I couldn’t understand why my mother drank. Why my parents were divorced. Why my Step Mother couldn’t get along with me. Why my best friend wouldn’t talk to me. Why that boy didn’t love me. I was lost in the injustice of it all, drowning in a sea of my imagined misfortunes, the weight of the unfairness of the world resting squarely on my hunched and humbled shoulders.

It was that July, during the summer before my Sophomore year, that I read the Odd Thomas series by Dean Koontz. Featuring a simple and generally happy main character, it’s difficult to see where the connection took place - but it did.

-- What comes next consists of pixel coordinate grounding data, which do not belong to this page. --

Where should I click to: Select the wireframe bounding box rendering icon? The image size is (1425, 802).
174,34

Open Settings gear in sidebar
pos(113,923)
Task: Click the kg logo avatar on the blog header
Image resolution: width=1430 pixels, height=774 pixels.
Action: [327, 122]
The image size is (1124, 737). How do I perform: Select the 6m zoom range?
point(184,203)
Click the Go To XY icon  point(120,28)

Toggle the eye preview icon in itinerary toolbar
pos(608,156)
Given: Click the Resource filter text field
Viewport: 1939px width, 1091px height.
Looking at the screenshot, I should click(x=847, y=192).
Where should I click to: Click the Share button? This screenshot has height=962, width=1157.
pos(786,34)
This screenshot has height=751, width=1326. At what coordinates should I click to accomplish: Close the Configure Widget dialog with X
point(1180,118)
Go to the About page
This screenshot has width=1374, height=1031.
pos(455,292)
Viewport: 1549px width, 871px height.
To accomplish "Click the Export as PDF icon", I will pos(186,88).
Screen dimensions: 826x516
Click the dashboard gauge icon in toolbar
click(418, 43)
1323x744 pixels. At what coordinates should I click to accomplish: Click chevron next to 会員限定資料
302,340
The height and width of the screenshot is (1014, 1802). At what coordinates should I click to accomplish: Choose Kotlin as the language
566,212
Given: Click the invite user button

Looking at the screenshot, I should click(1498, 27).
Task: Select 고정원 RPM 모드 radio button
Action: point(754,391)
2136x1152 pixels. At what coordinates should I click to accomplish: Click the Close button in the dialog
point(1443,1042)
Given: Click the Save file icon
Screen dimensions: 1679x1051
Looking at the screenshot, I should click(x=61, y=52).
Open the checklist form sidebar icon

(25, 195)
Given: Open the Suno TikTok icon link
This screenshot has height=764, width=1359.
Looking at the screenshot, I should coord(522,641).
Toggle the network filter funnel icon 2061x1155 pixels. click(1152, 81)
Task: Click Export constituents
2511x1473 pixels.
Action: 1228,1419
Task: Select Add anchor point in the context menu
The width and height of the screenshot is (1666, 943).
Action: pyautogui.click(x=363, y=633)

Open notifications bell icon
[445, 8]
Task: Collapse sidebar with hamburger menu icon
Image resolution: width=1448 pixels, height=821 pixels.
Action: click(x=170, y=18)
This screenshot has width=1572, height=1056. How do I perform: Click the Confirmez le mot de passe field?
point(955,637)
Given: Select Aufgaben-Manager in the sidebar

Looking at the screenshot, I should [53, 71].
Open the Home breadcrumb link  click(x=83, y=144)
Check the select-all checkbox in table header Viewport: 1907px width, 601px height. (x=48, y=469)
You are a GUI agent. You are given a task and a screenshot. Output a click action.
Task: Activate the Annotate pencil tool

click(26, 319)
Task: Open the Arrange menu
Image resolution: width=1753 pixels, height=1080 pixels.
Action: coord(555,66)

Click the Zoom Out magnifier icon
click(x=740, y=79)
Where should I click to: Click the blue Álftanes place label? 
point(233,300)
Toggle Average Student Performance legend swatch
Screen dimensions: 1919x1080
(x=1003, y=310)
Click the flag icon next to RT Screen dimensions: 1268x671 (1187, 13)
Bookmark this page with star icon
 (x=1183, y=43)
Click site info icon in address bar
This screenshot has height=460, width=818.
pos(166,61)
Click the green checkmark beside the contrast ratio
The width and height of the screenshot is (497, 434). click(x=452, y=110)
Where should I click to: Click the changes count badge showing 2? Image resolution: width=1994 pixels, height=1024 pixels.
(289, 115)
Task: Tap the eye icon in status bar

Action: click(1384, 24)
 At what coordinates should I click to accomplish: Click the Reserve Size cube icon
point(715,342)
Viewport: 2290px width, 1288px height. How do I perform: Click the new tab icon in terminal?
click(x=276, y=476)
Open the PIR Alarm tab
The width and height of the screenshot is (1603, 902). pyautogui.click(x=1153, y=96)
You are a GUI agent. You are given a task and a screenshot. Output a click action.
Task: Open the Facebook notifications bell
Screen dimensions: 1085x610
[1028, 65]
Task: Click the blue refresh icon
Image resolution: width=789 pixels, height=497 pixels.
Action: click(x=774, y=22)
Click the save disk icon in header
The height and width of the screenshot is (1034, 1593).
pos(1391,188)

It was somewhere after Odd’s lover died, after he realized he was alone that he came to this realization: “Change isn't easy... changing the way you live means changing what you believe about life. That's hard... When we make our own misery, we sometimes cling to it even when we want so bad to change because the misery is something we know. The misery is comfortable.”

A quote from a book has never struck me so hard. I was, without a doubt, clinging to my misery for fear of realizing that I had been wrong, of having to change my entire outlook on life. In selfish denial I had pretended that the fault was not in my hands, but in others’ that I was depressed - I cultivated negative emotions that effectively tore down my will to move forward.

However, through influential reading and coaching from my amazingly helpful father, I was able to reach the point where I realized that it was, as my dad loved to remind me, not the events in my life that defined me, but the way I reacted to them. And, I was ashamed to admit, I had been reacting poorly.

The year or so that followed that summer was undoubtedly a struggle, an uphill climb with an occasional slip down the mountain. I was searching for happiness and self-acceptance, and I eventually found it in yoga and tea, in long walks through the woods and good books. I learned the art of being strong when a large part of me wanted to fall apart. And I learned that no matter how many times life knocks me down, I will always find a way to get back up, a smile on my face as I brush the dust from my clothes.